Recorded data
++++++++++
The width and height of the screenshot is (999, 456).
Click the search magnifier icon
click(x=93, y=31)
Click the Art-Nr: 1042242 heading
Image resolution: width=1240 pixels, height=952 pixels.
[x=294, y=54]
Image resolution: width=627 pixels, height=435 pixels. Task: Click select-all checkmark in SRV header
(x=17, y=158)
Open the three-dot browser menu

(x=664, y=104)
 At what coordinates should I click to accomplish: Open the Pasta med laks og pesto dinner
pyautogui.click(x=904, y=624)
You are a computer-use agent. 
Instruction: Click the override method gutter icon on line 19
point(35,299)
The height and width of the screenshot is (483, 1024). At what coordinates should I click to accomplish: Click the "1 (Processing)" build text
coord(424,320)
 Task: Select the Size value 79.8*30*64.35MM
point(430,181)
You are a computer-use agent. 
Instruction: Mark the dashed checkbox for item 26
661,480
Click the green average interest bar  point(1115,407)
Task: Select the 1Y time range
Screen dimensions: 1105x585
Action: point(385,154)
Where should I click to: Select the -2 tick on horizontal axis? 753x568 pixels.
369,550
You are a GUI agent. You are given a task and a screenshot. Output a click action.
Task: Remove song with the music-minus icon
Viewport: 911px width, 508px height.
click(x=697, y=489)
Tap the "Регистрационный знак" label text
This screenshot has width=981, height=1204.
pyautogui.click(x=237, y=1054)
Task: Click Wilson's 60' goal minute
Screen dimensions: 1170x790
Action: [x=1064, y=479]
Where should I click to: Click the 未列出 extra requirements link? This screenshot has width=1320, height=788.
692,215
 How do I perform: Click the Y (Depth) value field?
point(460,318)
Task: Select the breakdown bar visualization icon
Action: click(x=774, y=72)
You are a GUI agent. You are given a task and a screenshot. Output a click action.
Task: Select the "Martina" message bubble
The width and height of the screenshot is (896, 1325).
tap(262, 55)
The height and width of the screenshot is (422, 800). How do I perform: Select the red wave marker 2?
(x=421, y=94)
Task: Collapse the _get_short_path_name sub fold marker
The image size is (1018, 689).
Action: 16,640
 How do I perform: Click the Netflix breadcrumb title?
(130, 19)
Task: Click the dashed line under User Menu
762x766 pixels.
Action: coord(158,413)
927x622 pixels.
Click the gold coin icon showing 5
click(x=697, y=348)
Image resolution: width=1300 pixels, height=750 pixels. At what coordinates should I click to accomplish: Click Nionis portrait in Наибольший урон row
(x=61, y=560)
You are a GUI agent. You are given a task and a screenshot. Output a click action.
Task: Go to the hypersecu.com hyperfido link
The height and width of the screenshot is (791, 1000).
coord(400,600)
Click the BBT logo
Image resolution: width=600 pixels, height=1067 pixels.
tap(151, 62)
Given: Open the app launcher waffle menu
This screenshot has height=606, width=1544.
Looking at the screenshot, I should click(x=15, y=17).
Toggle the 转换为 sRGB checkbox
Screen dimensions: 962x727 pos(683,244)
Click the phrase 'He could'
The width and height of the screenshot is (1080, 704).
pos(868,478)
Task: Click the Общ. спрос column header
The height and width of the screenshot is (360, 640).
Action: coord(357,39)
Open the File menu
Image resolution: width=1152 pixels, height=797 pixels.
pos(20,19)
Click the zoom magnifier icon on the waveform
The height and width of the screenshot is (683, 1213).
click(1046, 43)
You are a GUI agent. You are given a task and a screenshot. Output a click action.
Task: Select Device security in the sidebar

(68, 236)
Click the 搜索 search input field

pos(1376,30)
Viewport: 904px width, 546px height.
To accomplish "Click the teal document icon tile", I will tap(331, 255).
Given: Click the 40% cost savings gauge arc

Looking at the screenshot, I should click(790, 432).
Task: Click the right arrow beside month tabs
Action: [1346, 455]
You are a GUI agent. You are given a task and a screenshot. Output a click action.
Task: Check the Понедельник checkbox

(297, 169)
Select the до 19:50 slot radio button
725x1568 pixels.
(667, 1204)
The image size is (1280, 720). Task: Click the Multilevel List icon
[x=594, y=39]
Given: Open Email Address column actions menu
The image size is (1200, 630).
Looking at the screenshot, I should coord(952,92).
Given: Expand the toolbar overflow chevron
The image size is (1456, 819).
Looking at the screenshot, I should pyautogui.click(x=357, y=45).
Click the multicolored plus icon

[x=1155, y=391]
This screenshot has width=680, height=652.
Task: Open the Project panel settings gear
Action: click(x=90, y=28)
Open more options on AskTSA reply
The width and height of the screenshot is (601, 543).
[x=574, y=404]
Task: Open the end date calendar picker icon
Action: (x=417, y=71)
++++++++++
• _Task details_
Each entry above needs to be retyped exactly as it appears.

• _Result for this exercise_
The width and height of the screenshot is (999, 456).
Click the search magnifier icon
click(x=93, y=31)
Click the Art-Nr: 1042242 heading
Image resolution: width=1240 pixels, height=952 pixels.
[x=294, y=54]
Image resolution: width=627 pixels, height=435 pixels. Task: Click select-all checkmark in SRV header
(x=17, y=158)
Open the three-dot browser menu

(x=664, y=104)
 At what coordinates should I click to accomplish: Open the Pasta med laks og pesto dinner
pyautogui.click(x=904, y=624)
You are a computer-use agent. 
Instruction: Click the override method gutter icon on line 19
point(35,299)
The height and width of the screenshot is (483, 1024). At what coordinates should I click to accomplish: Click the "1 (Processing)" build text
coord(424,320)
 Task: Select the Size value 79.8*30*64.35MM
point(430,181)
You are a computer-use agent. 
Instruction: Mark the dashed checkbox for item 26
661,480
Click the green average interest bar  point(1115,407)
Task: Select the 1Y time range
Screen dimensions: 1105x585
Action: point(385,154)
Where should I click to: Select the -2 tick on horizontal axis? 753x568 pixels.
369,550
You are a GUI agent. You are given a task and a screenshot. Output a click action.
Task: Remove song with the music-minus icon
Viewport: 911px width, 508px height.
click(x=697, y=489)
Tap the "Регистрационный знак" label text
This screenshot has width=981, height=1204.
pyautogui.click(x=237, y=1054)
Task: Click Wilson's 60' goal minute
Screen dimensions: 1170x790
Action: [x=1064, y=479]
Where should I click to: Click the 未列出 extra requirements link? This screenshot has width=1320, height=788.
692,215
 How do I perform: Click the Y (Depth) value field?
point(460,318)
Task: Select the breakdown bar visualization icon
Action: click(x=774, y=72)
You are a GUI agent. You are given a task and a screenshot. Output a click action.
Task: Select the "Martina" message bubble
The width and height of the screenshot is (896, 1325).
tap(262, 55)
The height and width of the screenshot is (422, 800). How do I perform: Select the red wave marker 2?
(x=421, y=94)
Task: Collapse the _get_short_path_name sub fold marker
The image size is (1018, 689).
Action: 16,640
 How do I perform: Click the Netflix breadcrumb title?
(130, 19)
Task: Click the dashed line under User Menu
762x766 pixels.
Action: coord(158,413)
927x622 pixels.
Click the gold coin icon showing 5
click(x=697, y=348)
Image resolution: width=1300 pixels, height=750 pixels. At what coordinates should I click to accomplish: Click Nionis portrait in Наибольший урон row
(x=61, y=560)
You are a GUI agent. You are given a task and a screenshot. Output a click action.
Task: Go to the hypersecu.com hyperfido link
The height and width of the screenshot is (791, 1000).
coord(400,600)
Click the BBT logo
Image resolution: width=600 pixels, height=1067 pixels.
tap(151, 62)
Given: Open the app launcher waffle menu
This screenshot has height=606, width=1544.
Looking at the screenshot, I should click(x=15, y=17).
Toggle the 转换为 sRGB checkbox
Screen dimensions: 962x727 pos(683,244)
Click the phrase 'He could'
The width and height of the screenshot is (1080, 704).
pos(868,478)
Task: Click the Общ. спрос column header
The height and width of the screenshot is (360, 640).
Action: coord(357,39)
Open the File menu
Image resolution: width=1152 pixels, height=797 pixels.
pos(20,19)
Click the zoom magnifier icon on the waveform
The height and width of the screenshot is (683, 1213).
click(1046, 43)
You are a GUI agent. You are given a task and a screenshot. Output a click action.
Task: Select Device security in the sidebar

(68, 236)
Click the 搜索 search input field

pos(1376,30)
Viewport: 904px width, 546px height.
To accomplish "Click the teal document icon tile", I will tap(331, 255).
Given: Click the 40% cost savings gauge arc

Looking at the screenshot, I should click(790, 432).
Task: Click the right arrow beside month tabs
Action: [1346, 455]
You are a GUI agent. You are given a task and a screenshot. Output a click action.
Task: Check the Понедельник checkbox

(297, 169)
Select the до 19:50 slot radio button
725x1568 pixels.
(667, 1204)
The image size is (1280, 720). Task: Click the Multilevel List icon
[x=594, y=39]
Given: Open Email Address column actions menu
The image size is (1200, 630).
Looking at the screenshot, I should coord(952,92).
Given: Expand the toolbar overflow chevron
The image size is (1456, 819).
Looking at the screenshot, I should pyautogui.click(x=357, y=45).
Click the multicolored plus icon

[x=1155, y=391]
This screenshot has width=680, height=652.
Task: Open the Project panel settings gear
Action: click(x=90, y=28)
Open more options on AskTSA reply
The width and height of the screenshot is (601, 543).
[x=574, y=404]
Task: Open the end date calendar picker icon
Action: (x=417, y=71)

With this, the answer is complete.